Rosie documentation:
- Command Line Interface documentation
- Rosie Pattern Language Reference
- Interactive read-eval-print loop (repl)
Blog posts on Rosie:
- Project Overview
- Introduction
- Parsing Spark logs
- Parsing CSV files
- Generating patterns automatically (forthcoming)
For an introduction to Rosie and explanations of the key concepts, see Rosie's raison d'etre.
Rosie's internal components, as well as the utilities needed to build Rosie are listed here.
Rosie author on Twitter: @jamietheriveter
The file MANIFEST lists the Rosie Pattern Language files that Rosie compiles
on startup. These files are typically in the rpl directory, but could be
anywhere. Browse the rpl directory to see how patterns are written.
You can write patterns on the command line, e.g.: (output will be in color, which is not shown here)
jamiejennings$ rosie 'network.ip_address common.word' /etc/hosts
127.0.0.1 localhost
255.255.255.255 broadcasthost
And the same command but with JSON output:
bash-3.2$ rosie -encode json 'network.ip_address common.word' /etc/hosts
{"*":{"1":{"network.ip_address":{"text":"127.0.0.1","pos":1}},"2":{"common.word":{"text":"localhost","pos":11}},"text":"127.0.0.1\tlocalhost","pos":1}}
{"*":{"1":{"network.ip_address":{"text":"255.255.255.255","pos":1}},"2":{"common.word":{"text":"broadcasthost","pos":17}},"text":"255.255.255.255\tbroadcasthost","pos":1}}
By default, Rosie matches your pattern against an entire line. But what if you want grep-like functionality, where a pattern may be found anywhere in the input? Try a command like this:
rosie -grep basic.network_patterns /etc/resolv.conf
For example:
Note that the pattern basic.network_patterns contains patterns that match path
names as well as email addresses, domain names, and ip addresses.
Interactive pattern debugging can be done using the read-eval-print loop (see interactive pattern development). But debugging output can also be generated at the command line.
The -debug command line option generates verbose output about every step of
matching. It is best to use this option with only one line of input because
so much output is generated.
When Rosie starts, all the Rosie Pattern Language (rpl) files listed in
MANIFEST are loaded. You can write your own patterns and add your
pattern file to the end of the manifest, so that Rosie will load them.
(Currently, this is the only way to add new patterns.)
Rosie is available as a C library that is callable from these languages. There are sample programs that demonstrate it, and these could be improved by turning them into proper libraries, one for each target language.

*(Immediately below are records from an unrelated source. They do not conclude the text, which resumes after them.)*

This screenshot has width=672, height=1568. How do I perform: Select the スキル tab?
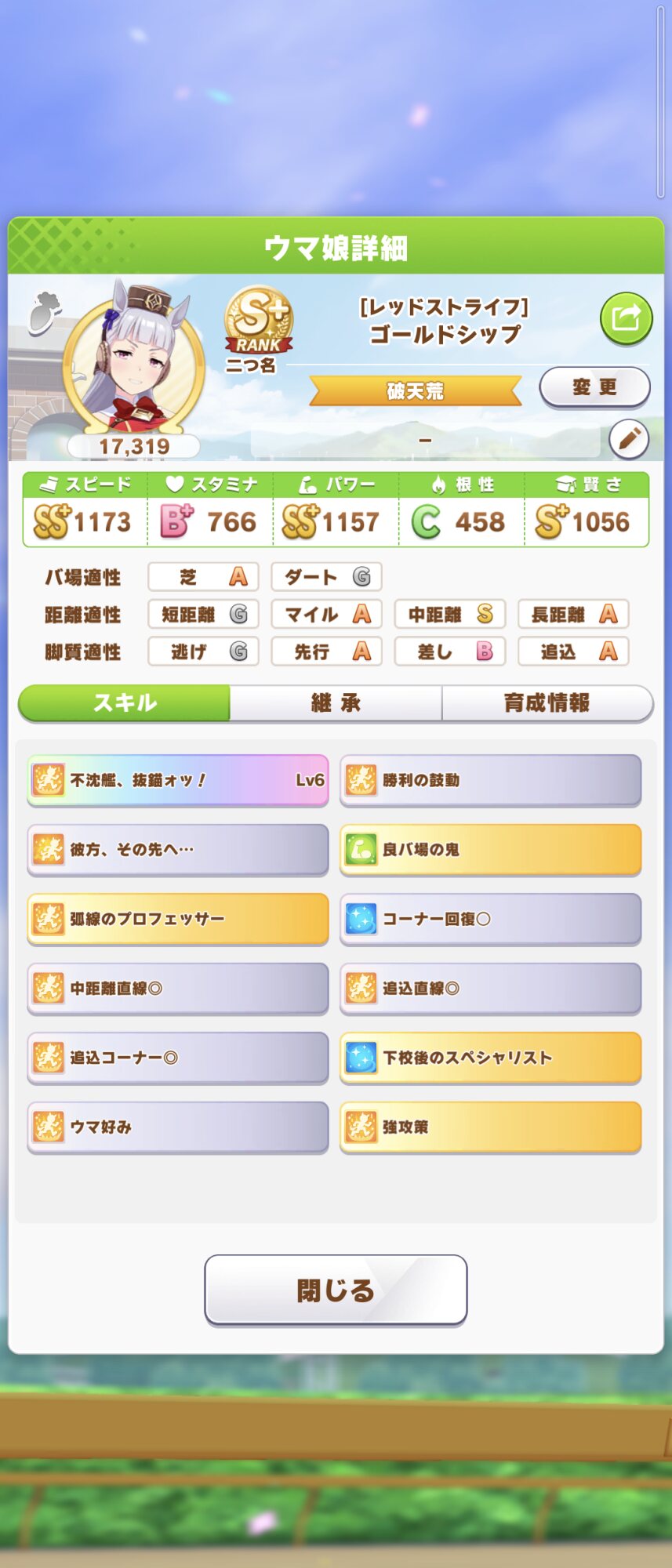[125, 703]
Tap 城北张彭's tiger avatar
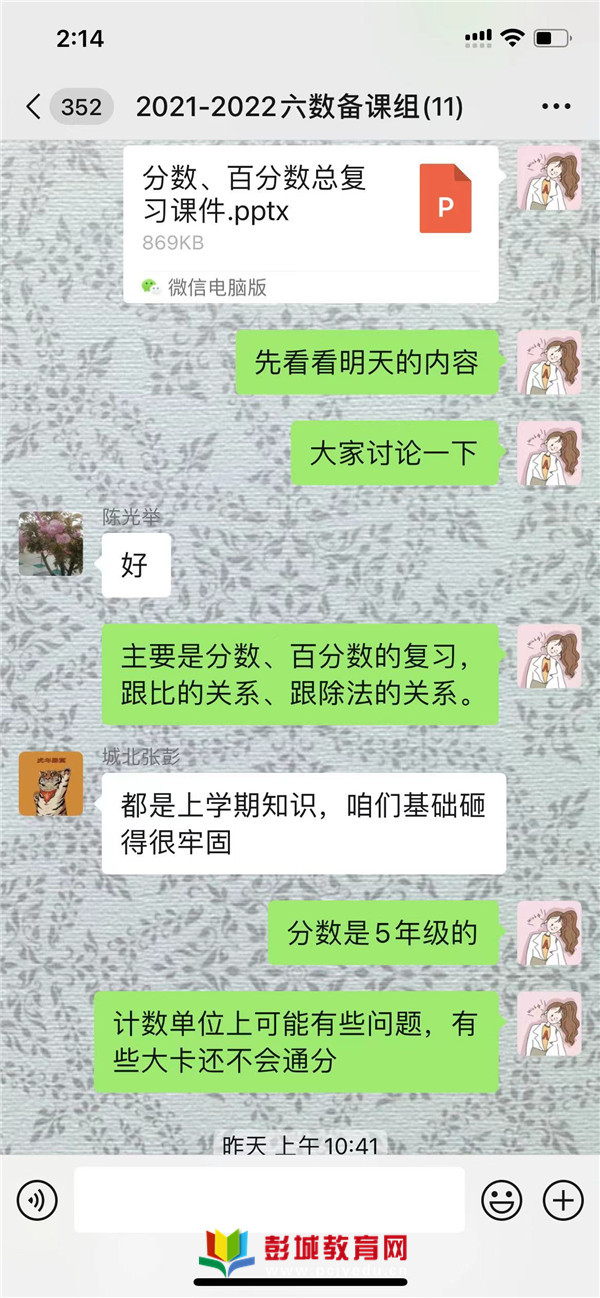The image size is (600, 1298). 51,785
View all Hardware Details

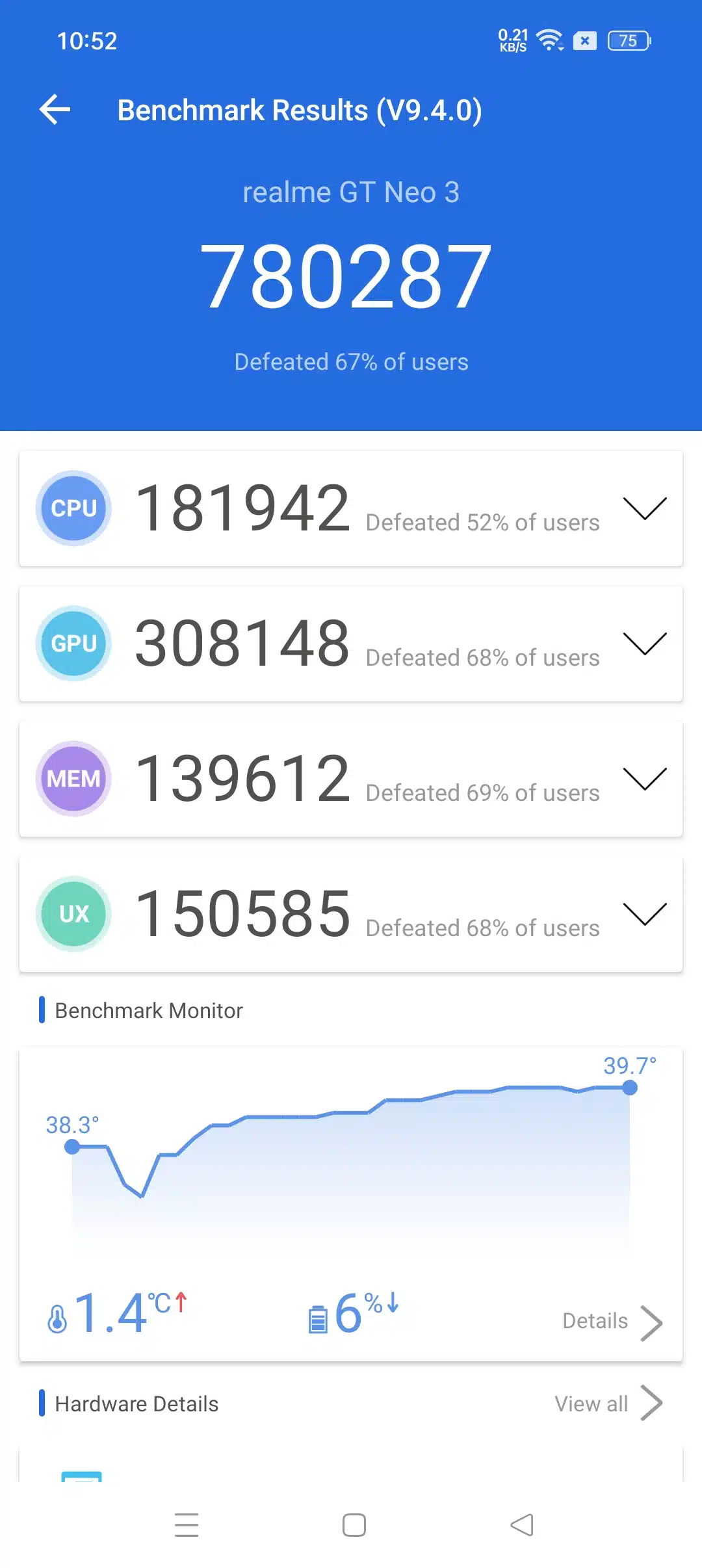coord(607,1404)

If you're a Python hacker, we could use your help turning our
sample librosie client into a Python module. Same for the other languages.
And since librosie is built on libffi, it's pretty easy to access Rosie from
other languages. This is another great area to make a contribution to the
project.
We are happy to add more patterns to the initial library we've started in the rpl directory, whether they build on what we have or are entirely new.